Listed entries:
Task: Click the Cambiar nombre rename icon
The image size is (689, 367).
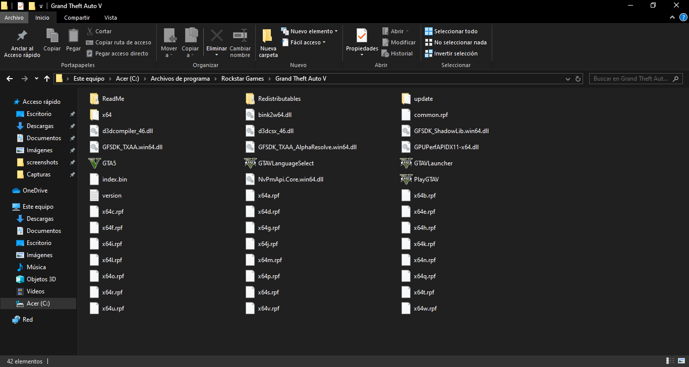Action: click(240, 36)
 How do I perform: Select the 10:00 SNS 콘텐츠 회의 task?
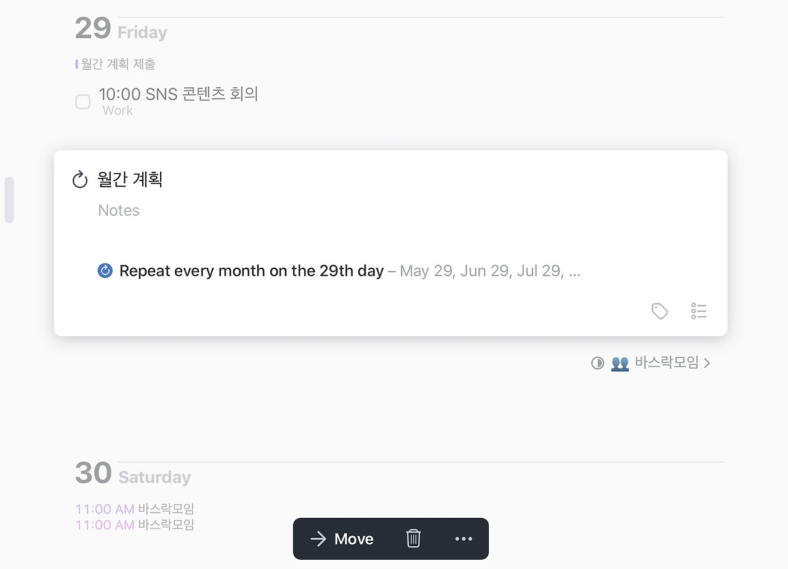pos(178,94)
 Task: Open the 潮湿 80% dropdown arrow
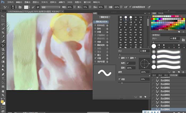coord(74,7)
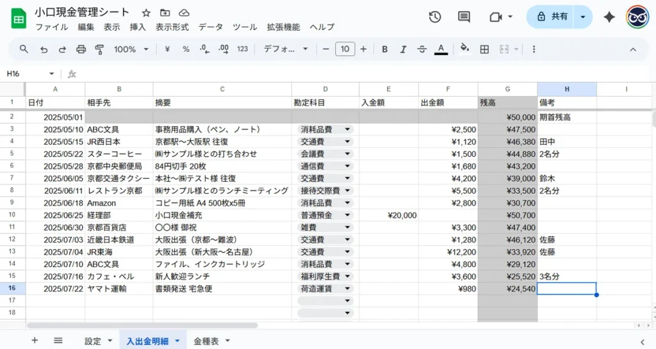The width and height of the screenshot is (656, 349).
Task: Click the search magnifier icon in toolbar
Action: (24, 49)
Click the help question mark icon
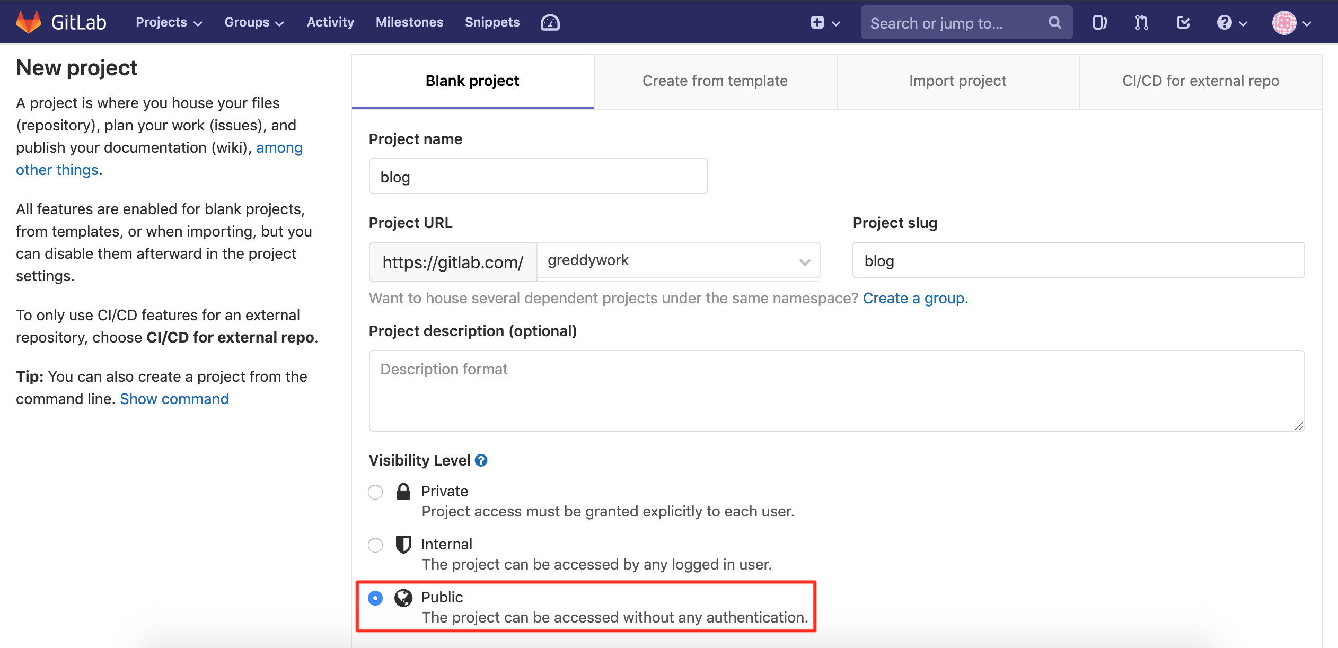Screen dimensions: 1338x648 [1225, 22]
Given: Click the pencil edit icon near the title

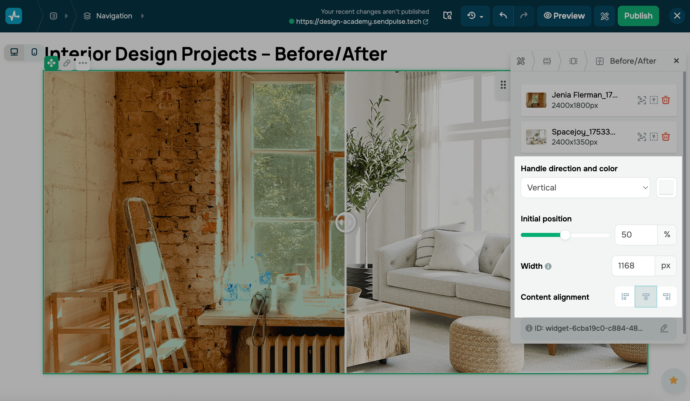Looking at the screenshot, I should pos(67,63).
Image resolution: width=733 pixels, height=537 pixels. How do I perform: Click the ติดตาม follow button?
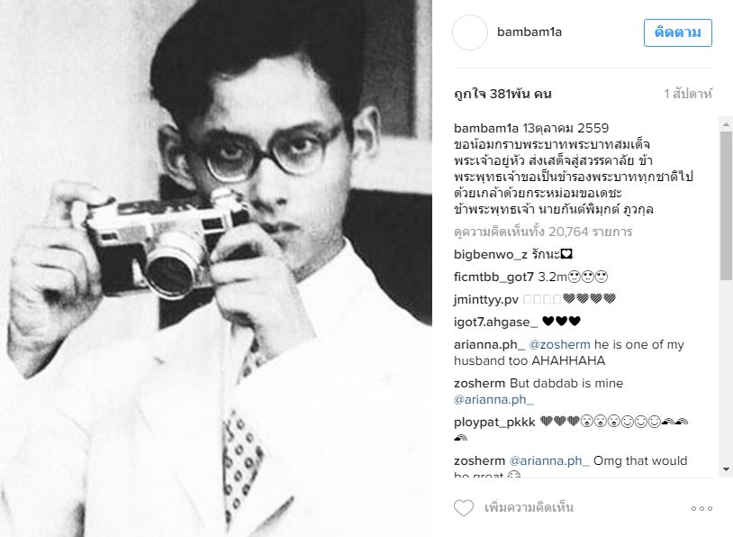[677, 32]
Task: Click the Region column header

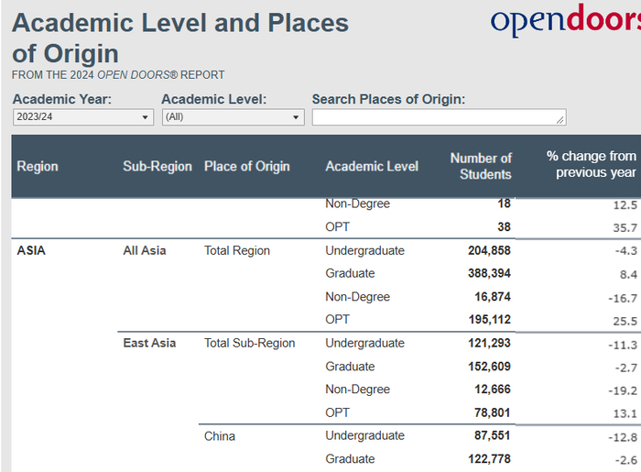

Task requirements:
Lay out every line above as a numbered list. Skip the blank lines and leave out the pictures.

Right answer:
1. Task: Click the Cambiar nombre rename icon
2. The image size is (689, 367).
3. Action: click(240, 36)
4.  How do I perform: Select the 10:00 SNS 콘텐츠 회의 task?
5. pos(178,94)
6.  Task: Open the 潮湿 80% dropdown arrow
7. coord(74,7)
8. The width and height of the screenshot is (656, 349).
9. Task: Click the search magnifier icon in toolbar
10. Action: (24, 49)
11. Click the help question mark icon
12. Screen dimensions: 1338x648 [1225, 22]
13. Given: Click the pencil edit icon near the title
14. Looking at the screenshot, I should pos(67,63).
15. Image resolution: width=733 pixels, height=537 pixels. How do I perform: Click the ติดตาม follow button?
16. [677, 32]
17. Task: Click the Region column header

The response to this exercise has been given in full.